▶ WHAT IS NEEDED
Reproduce word for word the part of the guest post on Anthropic and Hume that begins at "In parallel, large" and stops after "a future day.".

▶ EXERCISE TEXT
* * * *

Guest post by Andrew McStay and Vian Bakir

Why This Collaboration Matters

Recent months have seen collaboration between Anthropic and Hume, arguably signifying an important development in the emergence of people-facing AI technologies. By combining expertise in multimodal emotional AI and large language models (LLMs), this partnership deepens human-computer interaction. However, it also raises pressing ethical concerns about the automation and emulation of empathy, calling for scrutiny.

Who Are Anthropic and Hume?

Most readers will likely be familiar with Anthropic’s Claude, a prominent AI model. However, fewer might know about Hume, named after the Scottish philosopher David Hume, who championed ideas of empathy and “fellow feeling.” Hume represents the next generation of industrial-grade emotional AI applications, designed to address the shortcomings of traditional emotion recognition technologies.

As some will know, emotional AI or what is sometimes known as emotion recognition, is associated with expressions such as “snake oil” and junk or pseudoscience. In many respects this is for good reason. The idea that one can reliably infer what is going on inside a person based on their outward behaviour is problematic to say the least. Used in situations or where decisions affect a person, such as at work, school or in policing, judging people based on emotional states and expressions is problematic, if only because the premise behind the technology is faulty.

Traditional emotional AI relies on outdated psychological theories of basic emotions (think Disney’s Inside Out), which oversimplify the complexities of human emotional life. Hume, led by CEO and emotion scientist Alan Cowen, acknowledges these limitations while still employing reverse inference—analysing outward signals to infer emotional states or intent— but with greater precision and credibility.

Large Language Models (LLMs)

In parallel, large language models (LLMs) have revolutionized AI. From their debut in Google’s “Attention Is All You Need” (2017) to the public release of ChatGPT (2022), LLMs now dominate the AI landscape. The partnership between Anthropic and Hume could lead to seamless integration of emotional AI and LLMs, enabling AI to interpret emotions and respond conversationally. This raises profound questions about whether machines can—or should—emulate human empathy.

This is tricky terrain because people and computers are clearly very different. While some may argue that brain-stuff and computer systems may be functionally equivalent, this is a conversation for a future day.

* * * *

▶ PROVIDED INFORMATION
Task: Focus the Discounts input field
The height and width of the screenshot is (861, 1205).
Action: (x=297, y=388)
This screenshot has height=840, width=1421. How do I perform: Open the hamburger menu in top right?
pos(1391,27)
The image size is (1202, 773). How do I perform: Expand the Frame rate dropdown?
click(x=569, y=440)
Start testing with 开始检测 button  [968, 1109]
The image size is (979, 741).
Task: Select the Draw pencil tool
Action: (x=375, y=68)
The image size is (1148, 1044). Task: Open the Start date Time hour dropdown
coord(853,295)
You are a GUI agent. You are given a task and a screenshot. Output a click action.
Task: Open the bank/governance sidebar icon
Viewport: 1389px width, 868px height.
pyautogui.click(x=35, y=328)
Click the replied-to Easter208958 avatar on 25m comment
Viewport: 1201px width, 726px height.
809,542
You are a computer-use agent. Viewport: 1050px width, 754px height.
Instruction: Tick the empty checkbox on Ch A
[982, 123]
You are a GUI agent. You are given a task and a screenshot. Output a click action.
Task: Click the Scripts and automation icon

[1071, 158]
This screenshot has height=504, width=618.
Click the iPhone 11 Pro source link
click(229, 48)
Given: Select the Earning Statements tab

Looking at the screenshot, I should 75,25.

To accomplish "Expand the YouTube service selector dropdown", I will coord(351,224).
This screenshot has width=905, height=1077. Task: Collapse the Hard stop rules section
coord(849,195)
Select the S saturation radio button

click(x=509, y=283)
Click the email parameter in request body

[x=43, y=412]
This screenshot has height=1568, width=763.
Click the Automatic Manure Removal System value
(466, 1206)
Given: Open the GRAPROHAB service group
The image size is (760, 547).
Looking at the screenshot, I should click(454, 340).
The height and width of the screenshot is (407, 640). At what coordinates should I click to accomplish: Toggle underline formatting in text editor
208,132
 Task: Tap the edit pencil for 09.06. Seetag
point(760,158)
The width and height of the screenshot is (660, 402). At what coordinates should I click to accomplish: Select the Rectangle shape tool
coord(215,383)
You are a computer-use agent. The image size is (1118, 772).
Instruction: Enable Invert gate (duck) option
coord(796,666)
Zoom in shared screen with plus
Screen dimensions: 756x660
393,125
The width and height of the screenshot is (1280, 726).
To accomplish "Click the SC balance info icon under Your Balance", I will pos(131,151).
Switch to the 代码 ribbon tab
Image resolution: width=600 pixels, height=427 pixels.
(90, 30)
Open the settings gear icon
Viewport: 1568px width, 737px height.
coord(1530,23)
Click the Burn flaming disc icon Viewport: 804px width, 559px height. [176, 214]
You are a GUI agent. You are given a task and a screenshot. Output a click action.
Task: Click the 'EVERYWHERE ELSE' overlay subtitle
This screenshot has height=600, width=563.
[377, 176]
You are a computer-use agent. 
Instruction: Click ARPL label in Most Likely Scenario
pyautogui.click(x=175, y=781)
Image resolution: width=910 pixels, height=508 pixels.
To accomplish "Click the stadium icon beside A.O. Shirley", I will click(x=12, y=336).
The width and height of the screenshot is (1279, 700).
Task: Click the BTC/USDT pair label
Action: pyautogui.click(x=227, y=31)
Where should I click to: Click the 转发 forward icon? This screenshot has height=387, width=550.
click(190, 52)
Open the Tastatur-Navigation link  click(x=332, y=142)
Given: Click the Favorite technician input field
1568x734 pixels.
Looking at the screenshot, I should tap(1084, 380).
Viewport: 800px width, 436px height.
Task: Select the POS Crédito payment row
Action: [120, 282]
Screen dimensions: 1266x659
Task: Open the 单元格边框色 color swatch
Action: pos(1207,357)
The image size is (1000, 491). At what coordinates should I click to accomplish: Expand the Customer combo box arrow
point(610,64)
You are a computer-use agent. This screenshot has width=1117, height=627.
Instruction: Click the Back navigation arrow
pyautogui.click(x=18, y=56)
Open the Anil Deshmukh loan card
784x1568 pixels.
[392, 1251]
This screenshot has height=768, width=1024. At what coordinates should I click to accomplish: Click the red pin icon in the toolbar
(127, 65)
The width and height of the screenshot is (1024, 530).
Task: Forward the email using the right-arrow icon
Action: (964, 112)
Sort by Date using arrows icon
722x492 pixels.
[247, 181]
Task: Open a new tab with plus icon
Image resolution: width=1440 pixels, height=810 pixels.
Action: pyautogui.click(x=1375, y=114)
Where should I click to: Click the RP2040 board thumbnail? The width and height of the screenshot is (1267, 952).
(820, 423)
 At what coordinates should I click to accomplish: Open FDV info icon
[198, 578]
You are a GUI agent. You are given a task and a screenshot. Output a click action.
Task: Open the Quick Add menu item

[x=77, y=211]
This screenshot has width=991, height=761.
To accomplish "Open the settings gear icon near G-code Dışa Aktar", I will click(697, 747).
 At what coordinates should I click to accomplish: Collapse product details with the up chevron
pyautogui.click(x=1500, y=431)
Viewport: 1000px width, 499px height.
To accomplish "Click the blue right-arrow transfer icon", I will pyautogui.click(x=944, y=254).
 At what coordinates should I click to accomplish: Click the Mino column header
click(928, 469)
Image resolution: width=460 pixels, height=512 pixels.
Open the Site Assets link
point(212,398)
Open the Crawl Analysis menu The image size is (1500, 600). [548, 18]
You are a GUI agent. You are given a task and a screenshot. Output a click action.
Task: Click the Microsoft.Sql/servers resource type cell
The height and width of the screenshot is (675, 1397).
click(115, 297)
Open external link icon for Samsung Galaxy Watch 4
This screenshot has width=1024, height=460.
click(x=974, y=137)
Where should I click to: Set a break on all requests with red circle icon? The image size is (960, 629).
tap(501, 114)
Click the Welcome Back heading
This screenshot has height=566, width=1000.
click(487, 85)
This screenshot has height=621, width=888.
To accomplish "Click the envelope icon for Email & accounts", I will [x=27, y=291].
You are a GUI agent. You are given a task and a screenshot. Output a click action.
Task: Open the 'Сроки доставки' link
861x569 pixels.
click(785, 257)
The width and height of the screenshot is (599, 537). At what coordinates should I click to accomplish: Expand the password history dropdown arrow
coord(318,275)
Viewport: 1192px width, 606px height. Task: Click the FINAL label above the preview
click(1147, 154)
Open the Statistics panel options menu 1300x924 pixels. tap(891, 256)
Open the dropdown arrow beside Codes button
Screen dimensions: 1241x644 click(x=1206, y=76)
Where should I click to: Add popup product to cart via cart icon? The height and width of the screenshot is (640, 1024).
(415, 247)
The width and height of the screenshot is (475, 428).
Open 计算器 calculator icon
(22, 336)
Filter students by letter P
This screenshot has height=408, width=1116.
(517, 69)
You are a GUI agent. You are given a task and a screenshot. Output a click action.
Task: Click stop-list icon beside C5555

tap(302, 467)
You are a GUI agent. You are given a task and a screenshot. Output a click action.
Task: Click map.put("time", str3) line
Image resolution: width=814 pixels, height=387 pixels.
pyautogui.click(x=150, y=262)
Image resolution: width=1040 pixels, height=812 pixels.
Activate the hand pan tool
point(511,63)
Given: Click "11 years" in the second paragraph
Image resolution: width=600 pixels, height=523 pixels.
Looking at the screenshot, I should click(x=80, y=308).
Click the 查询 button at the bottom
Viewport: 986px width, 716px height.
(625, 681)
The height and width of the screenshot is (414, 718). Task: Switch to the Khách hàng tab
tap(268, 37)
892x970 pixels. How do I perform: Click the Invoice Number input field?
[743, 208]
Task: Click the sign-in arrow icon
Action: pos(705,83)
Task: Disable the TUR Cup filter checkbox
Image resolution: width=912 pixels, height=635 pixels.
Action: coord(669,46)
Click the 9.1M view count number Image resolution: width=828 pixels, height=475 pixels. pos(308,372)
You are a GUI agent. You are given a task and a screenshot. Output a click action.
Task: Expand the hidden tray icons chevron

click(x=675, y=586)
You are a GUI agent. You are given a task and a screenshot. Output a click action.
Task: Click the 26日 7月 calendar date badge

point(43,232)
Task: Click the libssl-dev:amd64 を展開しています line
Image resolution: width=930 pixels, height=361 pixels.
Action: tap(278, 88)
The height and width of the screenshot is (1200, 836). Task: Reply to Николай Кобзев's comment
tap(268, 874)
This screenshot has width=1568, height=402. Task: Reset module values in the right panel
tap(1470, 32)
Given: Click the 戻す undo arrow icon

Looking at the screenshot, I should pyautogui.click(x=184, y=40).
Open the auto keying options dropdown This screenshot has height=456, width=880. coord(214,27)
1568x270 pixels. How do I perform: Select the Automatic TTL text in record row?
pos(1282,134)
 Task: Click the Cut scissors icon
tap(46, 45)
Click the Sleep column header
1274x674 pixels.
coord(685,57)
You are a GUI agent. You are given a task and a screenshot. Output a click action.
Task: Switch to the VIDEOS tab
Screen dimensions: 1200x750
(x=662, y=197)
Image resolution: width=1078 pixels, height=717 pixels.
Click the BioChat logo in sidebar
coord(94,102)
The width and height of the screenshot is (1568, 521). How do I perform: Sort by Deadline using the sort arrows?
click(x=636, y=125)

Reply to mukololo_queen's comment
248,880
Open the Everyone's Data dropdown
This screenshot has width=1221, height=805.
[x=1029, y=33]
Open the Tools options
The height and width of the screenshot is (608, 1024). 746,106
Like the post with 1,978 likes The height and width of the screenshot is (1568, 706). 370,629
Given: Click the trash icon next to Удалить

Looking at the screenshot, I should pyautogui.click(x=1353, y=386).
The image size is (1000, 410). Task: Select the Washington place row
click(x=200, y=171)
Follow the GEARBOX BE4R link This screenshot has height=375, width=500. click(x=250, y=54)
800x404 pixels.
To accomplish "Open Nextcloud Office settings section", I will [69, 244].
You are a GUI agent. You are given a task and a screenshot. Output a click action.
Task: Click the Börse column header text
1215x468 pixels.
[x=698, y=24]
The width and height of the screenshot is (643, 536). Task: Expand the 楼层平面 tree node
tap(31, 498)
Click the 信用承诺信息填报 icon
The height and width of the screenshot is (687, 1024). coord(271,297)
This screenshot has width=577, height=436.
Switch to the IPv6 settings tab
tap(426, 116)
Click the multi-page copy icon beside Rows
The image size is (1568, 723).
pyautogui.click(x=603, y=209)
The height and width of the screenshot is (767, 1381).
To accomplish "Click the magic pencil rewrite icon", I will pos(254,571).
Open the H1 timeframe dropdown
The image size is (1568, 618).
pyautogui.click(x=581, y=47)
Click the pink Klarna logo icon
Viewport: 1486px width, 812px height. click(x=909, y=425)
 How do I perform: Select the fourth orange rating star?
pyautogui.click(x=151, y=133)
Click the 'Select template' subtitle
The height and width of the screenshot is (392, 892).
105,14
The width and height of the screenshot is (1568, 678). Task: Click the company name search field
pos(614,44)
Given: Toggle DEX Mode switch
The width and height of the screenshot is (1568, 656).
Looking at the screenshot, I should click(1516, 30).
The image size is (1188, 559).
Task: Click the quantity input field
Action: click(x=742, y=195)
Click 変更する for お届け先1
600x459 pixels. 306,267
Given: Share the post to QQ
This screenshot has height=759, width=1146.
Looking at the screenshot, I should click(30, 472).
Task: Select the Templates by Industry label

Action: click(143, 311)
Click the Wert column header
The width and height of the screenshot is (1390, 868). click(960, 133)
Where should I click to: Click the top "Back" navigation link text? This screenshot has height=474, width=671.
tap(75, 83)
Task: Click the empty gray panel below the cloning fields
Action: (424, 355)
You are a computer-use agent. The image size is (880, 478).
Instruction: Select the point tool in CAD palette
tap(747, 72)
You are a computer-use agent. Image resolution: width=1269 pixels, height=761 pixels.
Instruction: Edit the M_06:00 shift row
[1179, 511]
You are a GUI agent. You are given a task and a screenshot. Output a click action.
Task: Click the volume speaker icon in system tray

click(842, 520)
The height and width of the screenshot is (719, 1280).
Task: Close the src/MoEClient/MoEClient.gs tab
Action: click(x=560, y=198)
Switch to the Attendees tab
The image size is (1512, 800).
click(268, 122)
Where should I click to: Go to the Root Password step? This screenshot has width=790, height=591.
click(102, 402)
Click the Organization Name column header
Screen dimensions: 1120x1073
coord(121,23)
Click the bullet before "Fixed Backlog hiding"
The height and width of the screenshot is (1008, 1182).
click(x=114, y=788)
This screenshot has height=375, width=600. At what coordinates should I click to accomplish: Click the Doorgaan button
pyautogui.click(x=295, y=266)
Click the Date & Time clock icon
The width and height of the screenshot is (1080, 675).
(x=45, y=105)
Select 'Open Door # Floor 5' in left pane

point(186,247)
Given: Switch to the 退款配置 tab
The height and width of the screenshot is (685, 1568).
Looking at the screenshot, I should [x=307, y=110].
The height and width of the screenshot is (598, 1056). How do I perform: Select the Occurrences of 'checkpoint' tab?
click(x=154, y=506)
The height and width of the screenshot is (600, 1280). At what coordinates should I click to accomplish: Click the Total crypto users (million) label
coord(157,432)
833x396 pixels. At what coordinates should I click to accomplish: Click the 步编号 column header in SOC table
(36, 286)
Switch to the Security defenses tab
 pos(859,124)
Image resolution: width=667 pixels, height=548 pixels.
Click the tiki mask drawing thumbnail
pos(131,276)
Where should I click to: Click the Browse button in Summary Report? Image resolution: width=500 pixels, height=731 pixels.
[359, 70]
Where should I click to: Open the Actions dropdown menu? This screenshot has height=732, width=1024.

* * * *

▶ FINISHED TASK
In parallel, large language models (LLMs) have revolutionized AI. From their debut in Google’s “Attention Is All You Need” (2017) to the public release of ChatGPT (2022), LLMs now dominate the AI landscape. The partnership between Anthropic and Hume could lead to seamless integration of emotional AI and LLMs, enabling AI to interpret emotions and respond conversationally. This raises profound questions about whether machines can—or should—emulate human empathy.

This is tricky terrain because people and computers are clearly very different. While some may argue that brain-stuff and computer systems may be functionally equivalent, this is a conversation for a future day.